Başını sallamakla yetindi. Tokalaştılar. Ersin bahçeden çıktığında Hazan'ı kucağına aldı. Sinirliydi, ama karısına evde adamlar varken sesini yükseltemezdi. Oturup konuşacaktı. Elbet evden çıkıp Bahar'la ondan habersiz buluşmanın hesabını da sorardı. Boynuna dolanıp tenine değen kolları, ensesine dokunan elleriyle buz kestiğini fark ettiği Hazan'ı çardağa götürecekken vazgeçip eve yöneldi.

"Niye bu kadar üşüdün sen?" dedi.

Üstünde dirseğine kadar uzanan bir tişört vardı ama hava o kadar soğuk değildi.

"Seni özledim."

Anahtarı deliğe sokup ayakkabılarını topuklarına basarak çıkartırken, "öyle mi?" dedi. " Ne güzel belli ediyorsun özlemini?"

"Fırat..."

İçeriye girip üst kata çıktı. Ustaların odada çıkardığı gürültü evin içinde yankılanıyor, duvarı kesen flex makinesinin devasa bir eşek arısının vızırtılarını andıran sesi kulak tırmalıyordu. Yatak odasına varıp kapıyı ayağıyla itti. Evin yalıtımı oldukça iyiydi ve ses hatrı sayılır derecede kesilmişti.
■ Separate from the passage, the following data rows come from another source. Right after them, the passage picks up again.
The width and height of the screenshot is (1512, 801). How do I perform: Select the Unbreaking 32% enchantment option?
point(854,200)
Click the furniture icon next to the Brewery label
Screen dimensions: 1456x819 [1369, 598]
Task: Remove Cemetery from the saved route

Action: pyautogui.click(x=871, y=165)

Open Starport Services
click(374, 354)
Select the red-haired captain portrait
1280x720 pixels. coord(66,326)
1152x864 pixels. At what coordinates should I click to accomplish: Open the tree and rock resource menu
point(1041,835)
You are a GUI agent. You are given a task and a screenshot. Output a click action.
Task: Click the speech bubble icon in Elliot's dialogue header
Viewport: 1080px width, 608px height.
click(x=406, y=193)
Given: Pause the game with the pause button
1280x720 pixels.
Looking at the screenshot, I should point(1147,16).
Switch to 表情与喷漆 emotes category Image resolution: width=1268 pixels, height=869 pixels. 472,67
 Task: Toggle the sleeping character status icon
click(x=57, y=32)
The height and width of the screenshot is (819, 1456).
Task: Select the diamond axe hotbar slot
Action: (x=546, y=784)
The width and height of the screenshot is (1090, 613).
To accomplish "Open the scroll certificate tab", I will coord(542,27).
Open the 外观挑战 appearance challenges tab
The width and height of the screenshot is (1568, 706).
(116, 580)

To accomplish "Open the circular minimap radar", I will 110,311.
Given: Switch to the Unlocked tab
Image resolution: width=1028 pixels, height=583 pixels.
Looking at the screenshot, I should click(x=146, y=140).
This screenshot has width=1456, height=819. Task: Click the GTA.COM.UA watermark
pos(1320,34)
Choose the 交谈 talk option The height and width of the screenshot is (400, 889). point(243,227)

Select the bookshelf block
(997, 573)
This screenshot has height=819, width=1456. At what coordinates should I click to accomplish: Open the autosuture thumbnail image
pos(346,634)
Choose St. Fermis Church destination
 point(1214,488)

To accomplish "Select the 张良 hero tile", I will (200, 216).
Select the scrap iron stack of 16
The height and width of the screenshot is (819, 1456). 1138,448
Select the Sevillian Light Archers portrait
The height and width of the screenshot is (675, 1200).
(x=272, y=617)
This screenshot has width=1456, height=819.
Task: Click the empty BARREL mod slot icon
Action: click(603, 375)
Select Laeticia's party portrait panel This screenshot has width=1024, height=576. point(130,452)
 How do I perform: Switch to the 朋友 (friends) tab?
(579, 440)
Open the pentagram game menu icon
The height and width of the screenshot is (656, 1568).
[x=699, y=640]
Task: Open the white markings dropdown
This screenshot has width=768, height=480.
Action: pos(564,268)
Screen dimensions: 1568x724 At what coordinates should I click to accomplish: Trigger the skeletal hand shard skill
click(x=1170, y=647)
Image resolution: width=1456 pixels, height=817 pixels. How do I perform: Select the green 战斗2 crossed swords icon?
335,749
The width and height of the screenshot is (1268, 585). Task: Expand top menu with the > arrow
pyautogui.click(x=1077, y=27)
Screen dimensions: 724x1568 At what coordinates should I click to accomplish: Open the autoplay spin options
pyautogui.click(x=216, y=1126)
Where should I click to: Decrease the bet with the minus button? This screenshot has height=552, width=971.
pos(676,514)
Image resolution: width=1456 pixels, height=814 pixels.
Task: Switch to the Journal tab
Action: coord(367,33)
Hazan'ı yatağa oturtup ayakkabılarını ayaklarından alıp banyoya attı. Ellerini yıkayıp ceketini üstünden sıyırdı. Yatağa bırakıp sevdiği kızı tekrar kucakladı. Yorganı açıp sırtını başlığa dayadı. Hazan'ı göğsüne yatırıp üstünü örterek sarıp sarmaladı.

"Niye titriyorsun sen böyle? Çok mu üşüdün?"

Boynuna sığınıp, "bilmiyorum," dedi.

"İyi misin? Ağrın sızın var mı? Doktora götüreyim mi seni?"

Hazan bebeğinin olduğu yeri hissetmeye çalıştı. Akıntısını hissetse de ne ağrı ne de kramp yoktu.

"İyiyim. Bebeğimiz de iyi."

Saçlarını öptü.

"Anlat o zaman. Noldu? Niye benden habersiz Bahar'la görüşmeye gittin? Telefonu yüzüme kapatmalar, sessize almalar, Aslı'ya bile cevap vermemeler? Napıyorsun Hazan? Neyin öfkesini kimden çıkarıyorsun? Ulan aklım sende kalmasın, bir şey olursa yanında, yakınlarında olayım diye işimi gücümü bırakıp peşinde deli divane oluyorum. Olmasına da şu yaptığın iş mi senin? Ne zorun var benimle?"

Dudaklarının değdiği yeri koklayıp sıkıca öptü.

"Çok seviyorum seni," dedi. Bugün ilk defa Fırat'ın Bahar'la arsında olan mesafenin sebebini anlamıştı. Abisinin yanında olması gerekirken olmayıp başı sıkışınca hemen ona koşuyordu. Bu haksızlıktı. Sadece bugüne mahsus olmayan koca bir haksızlık.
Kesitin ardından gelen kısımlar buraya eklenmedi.